Les retours fugaces de Dominique Strauss-Kahn, Tariq Ramadan ou Dominique de Villepin dans la campagne présidentielle ? La faute à sa vacuité, pour Delphine Dumont, blogueuse Le Lab, qui la compare à Speakers' Corner, ce coin d'un parc londonien où n'importe qui peut prendre la parole... et dire n'importe quoi.
Des débats faiblards ouvrent la voie à qui veut revenir sur le devant de la scène
Chaque campagne électorale est composée de divers ingrédients, des programmes des candidats aux boules puantes. Il y a aussi les pique-assiettes, ceux que la presse pointe en disant qu'ils "s'invitent dans la campagne".
Pour cette présidentielle 2012, le débat d'idées est un peu faiblard.
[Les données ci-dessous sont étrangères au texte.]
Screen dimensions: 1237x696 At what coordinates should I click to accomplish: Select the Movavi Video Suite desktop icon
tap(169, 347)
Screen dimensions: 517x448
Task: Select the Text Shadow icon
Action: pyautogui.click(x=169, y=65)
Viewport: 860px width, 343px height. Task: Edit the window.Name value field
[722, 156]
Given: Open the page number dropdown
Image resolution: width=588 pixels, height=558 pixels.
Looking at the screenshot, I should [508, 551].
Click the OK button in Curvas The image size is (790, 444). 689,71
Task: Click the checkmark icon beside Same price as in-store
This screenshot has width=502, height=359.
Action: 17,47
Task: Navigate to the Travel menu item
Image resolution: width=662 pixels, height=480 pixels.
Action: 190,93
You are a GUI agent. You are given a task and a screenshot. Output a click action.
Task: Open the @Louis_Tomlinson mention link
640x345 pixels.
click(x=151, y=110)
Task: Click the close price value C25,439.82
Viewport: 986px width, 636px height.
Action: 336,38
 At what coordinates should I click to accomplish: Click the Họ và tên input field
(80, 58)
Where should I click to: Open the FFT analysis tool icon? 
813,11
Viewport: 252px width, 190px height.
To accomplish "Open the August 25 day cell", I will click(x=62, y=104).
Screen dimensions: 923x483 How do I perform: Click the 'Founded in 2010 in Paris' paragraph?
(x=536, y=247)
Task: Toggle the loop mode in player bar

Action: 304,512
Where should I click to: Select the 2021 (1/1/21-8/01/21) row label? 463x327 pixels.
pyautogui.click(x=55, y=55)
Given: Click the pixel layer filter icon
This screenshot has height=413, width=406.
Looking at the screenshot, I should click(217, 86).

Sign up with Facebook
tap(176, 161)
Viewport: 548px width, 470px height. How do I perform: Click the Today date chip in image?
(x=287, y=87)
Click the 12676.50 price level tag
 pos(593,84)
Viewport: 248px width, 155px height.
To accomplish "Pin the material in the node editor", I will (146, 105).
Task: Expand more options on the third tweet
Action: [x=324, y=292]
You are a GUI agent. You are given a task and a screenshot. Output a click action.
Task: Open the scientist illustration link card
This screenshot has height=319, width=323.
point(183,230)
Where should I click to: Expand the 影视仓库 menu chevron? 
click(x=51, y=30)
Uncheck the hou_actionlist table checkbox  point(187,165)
Au PS, on peut résumer le discours à : "Sarkozy, il est tout vilain, il a tout fait mal, il vous fait du mal, venez voir Papa Hollande, il est normal, lui". À droite, Nicolas Sarkozy rappelle que "il a tout donné, il s'est parfois trompé, nobody's perfect, mais il s'est amélioré et il sait, lui, ce qu'il va falloir affronter dans les cinq ans à venir". Ce qui est vrai, d'ailleurs.
Cependant, ces lignes ne permettent pas trop la discussion, les échanges sont souvent réduits à du "même pas vrai". Forcément, ça ouvre des boulevards pour ceux qui veulent s'inviter dans la campagne. Cette année, ça a été un festival et il reste six jours pour ceux que ça tenterait...
Nous avons eu, par exemple, Tariq Ramadan qui a rebondi sur la polémique de l'appel des 700 mosquées à voter François Hollande. Au départ, il y a un article de Marianne2 avec du conditionnel à foison. À l'arrivée, on ne sait plus ce qui est vrai, mais ça a permis à Tariq Ramadan de faire parler de lui.
On a eu aussi Dominique de Villepin qui est venu nous livrer sa précieuse analyse totalement dénuée de la moindre intention de nuire à Nicolas Sarkozy, bien sûr. On a admiré le style soigné, le verbe élégant et le maintien de la cheminée. Ça a un peu buzzé sur la toile, dans les télés et les radios, puis après ses trois petits tours dans la campagne, Villepin est retombé dans l'oubli.
Ensuite, on a eu le doublé DSK. D'abord, la vraie-fausse interview qu'aurait eue Edward Epstein avec l'ex-directeur du FMI relance cette affaire sans rien nous apprendre de plus sauf la sortie du livre du journaliste américain. Non, je n'ai pas dit "coup de pub". Là-dessus, Julien Dray a l'idée géniale d'inviter des acteurs, des membres du PS et des Verts à fêter un anniversaire. Pour que la soirée soit vraiment réussie, il choisit un invité-mystère de prestige, DSK himself, et un lieu approprié, un restaurant installé dans un ancien sex-shop, rue Saint-Denis à Paris. Quel farceur, ce Julien ! Tout le monde n'a pas apprécié la plaisanterie et quelques invités sont repartis sitôt arrivés. Dire qu'il y a un an seulement, DSK était le sauveur du PS, voire de la France...
Bref, il y a tant de vacuité dans cette campagne qu'elle s'est transformée en Speakers' Corner, ce coin de Hyde Park où n'importe qui peut prendre la parole pour dire n'importe quoi.